For its surveillance workhorse, CHS chose the AXIS P3364-VE Fixed Dome Network Camera. Rugged, HDTV-720p-quality, outdoor cameras cover the parking bays, entrances and exits to each deck, and the skybridge to the main building. In addition, CHS found the camera’s ability to process wide dynamic range (WDR) scenes with dynamic contrast technology a bonus feature.

“We’ve installed the cameras in several locations within the parking structure where the field of view crosses from inside the deck to the outside,” Adcock said. “Without the WDR feature, we’d lose the image of someone walking from outside into the deck or vice versa. It would be like they had disappeared because the lightwas so overbearing or the shadows so obscuring.”

“With our old analog cameras, we had so many washouts that anything looking outside from under the deck was lost,” Wright said. “But, with wide dynamic range [dynamic contrast], we can see the entire field of view throughout the day and night.”

CHS has embraced the Corridor Format capabilities of the AXIS P3364-VE that allows video to record vertically in a 9:16 aspect ratio rather than a traditional horizontal image. This feature is particularly well-suited for covering long rows of cars found in a typical garage configuration.

“With our old analog cameras in horizontal format, half the picture was nothing but wall space,” Wright said. “With our new Axis cameras in [Corridor Format], almost the entire image is the corridor itself.”

Because of the improved coverage, CHS was able to replace every three or four analog cameras with a single AXIS P3364-VE.

Leveraging the Best of All System Tools

Due to the seamless integration of the Axis cameras with the 3VR VisionPoint video management system, CHS is able to fine-tune its solution on all fronts. Adcock uses the 3VR system to control the compression format and frame rate as well as initiate targeted searches for forensic evidence. He uses the Axis camera tools to remotely control focus and zoom as well as optimize the balance for wide dynamic range recording.
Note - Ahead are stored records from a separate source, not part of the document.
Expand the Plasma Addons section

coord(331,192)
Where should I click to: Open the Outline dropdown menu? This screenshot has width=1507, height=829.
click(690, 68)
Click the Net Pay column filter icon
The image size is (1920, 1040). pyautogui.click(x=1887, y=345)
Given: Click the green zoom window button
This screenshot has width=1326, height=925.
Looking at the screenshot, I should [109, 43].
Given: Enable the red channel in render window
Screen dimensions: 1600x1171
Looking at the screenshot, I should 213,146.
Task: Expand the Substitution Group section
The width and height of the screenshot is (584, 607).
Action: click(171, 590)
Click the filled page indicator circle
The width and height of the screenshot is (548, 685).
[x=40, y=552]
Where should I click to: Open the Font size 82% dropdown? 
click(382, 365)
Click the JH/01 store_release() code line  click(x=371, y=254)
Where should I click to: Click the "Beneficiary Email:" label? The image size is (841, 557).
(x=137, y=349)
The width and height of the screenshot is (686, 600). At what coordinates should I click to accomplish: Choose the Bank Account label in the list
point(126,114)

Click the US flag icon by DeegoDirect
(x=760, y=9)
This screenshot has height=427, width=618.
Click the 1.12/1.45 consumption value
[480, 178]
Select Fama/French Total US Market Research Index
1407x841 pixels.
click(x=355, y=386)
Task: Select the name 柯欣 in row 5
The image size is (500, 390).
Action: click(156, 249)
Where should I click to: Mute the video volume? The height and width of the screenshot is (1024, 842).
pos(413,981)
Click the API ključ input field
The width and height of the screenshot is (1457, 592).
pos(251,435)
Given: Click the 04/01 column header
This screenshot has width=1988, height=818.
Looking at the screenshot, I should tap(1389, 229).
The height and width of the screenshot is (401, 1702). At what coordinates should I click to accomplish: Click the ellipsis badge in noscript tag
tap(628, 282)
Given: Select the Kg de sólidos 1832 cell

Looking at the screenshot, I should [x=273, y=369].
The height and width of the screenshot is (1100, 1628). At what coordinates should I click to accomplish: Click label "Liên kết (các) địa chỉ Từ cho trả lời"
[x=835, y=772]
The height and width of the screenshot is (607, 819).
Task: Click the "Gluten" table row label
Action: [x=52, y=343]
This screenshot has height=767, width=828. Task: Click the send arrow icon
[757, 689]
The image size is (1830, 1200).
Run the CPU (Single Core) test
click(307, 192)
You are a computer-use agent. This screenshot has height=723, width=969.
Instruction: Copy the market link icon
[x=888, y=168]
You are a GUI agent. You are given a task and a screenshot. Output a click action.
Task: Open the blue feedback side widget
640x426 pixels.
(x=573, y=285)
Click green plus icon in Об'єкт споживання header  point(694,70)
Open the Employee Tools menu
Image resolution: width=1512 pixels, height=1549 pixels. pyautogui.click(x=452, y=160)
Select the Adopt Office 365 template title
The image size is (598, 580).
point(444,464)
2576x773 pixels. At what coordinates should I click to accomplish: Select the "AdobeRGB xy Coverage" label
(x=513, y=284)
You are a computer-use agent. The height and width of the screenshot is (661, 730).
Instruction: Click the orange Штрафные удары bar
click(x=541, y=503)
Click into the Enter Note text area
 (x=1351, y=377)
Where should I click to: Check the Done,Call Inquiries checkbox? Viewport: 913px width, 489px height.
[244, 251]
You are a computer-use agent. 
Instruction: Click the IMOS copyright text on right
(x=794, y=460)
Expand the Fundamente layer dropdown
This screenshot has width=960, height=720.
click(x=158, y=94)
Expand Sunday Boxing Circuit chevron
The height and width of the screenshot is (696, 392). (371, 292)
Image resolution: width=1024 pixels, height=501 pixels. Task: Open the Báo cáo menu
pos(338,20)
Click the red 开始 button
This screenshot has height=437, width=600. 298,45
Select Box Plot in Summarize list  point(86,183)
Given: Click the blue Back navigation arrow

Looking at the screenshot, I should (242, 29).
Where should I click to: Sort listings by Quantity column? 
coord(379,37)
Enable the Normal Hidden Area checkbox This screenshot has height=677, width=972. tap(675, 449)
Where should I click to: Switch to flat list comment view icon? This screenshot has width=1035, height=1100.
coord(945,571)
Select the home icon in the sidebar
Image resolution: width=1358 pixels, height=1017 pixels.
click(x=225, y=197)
Using the intelligent 3VR system to manage different IP camera event triggers, specific incidents can be logged so investigators can easily refine searches for specific video clips by a number of parameters: timeframe, a portion of the image frame and even a specific color.

“For instance, we can highlight the lower right-hand corner of the camera view and search for motion activity that occurred in that area,” Wright said. “Or, if we know someone comes into the field of view wearing a red sweatshirt, we can program the system to search for that color in subsequent frames. This has really drastically cut our search time.”

Taking advantage of the 3VR system’s license plate recognition analytic, CHS positioned Axis cameras at entrances and exits to the parking deck to capture information as vehicles stop at the gate to exit.

“We can go back and search for a particular license plate when a supposed event occurred, or even track that license plate appearance over a longer period of time,” Wright said. “The combination of advanced search tools and exceptional image quality makes our investigators much more effective day by day.”

Appreciating the Pa yback from New Technology

“In this tight economy, we’re continuing to look for return on investment,” Wright said. “Having Axis cameras that can self-diagnose [by using their internal Camera Tampering alarm analytic] has been huge for us. We used to invest hundreds of hours in officers making the rounds to verify that our help stations and cameras were working.”

In fact, Adcock programmed the system to send diagnostics directly to the security director’s cellphone. So anytime—night or day—CHS needs to address an issue in coverage, Wright can get someone out there to fix it before anyone else is even aware. That not only improves the integrity of CHS’ surveillance coverage, but frees security officers to focus on security tasks, rather than checking surveillance equipment.

“We are a regional healthcare facility looking to grow to a national presence,” Wright said. “Providing the finest, state-of-theart technologies and support for our healthcare services is our mantra going forward.”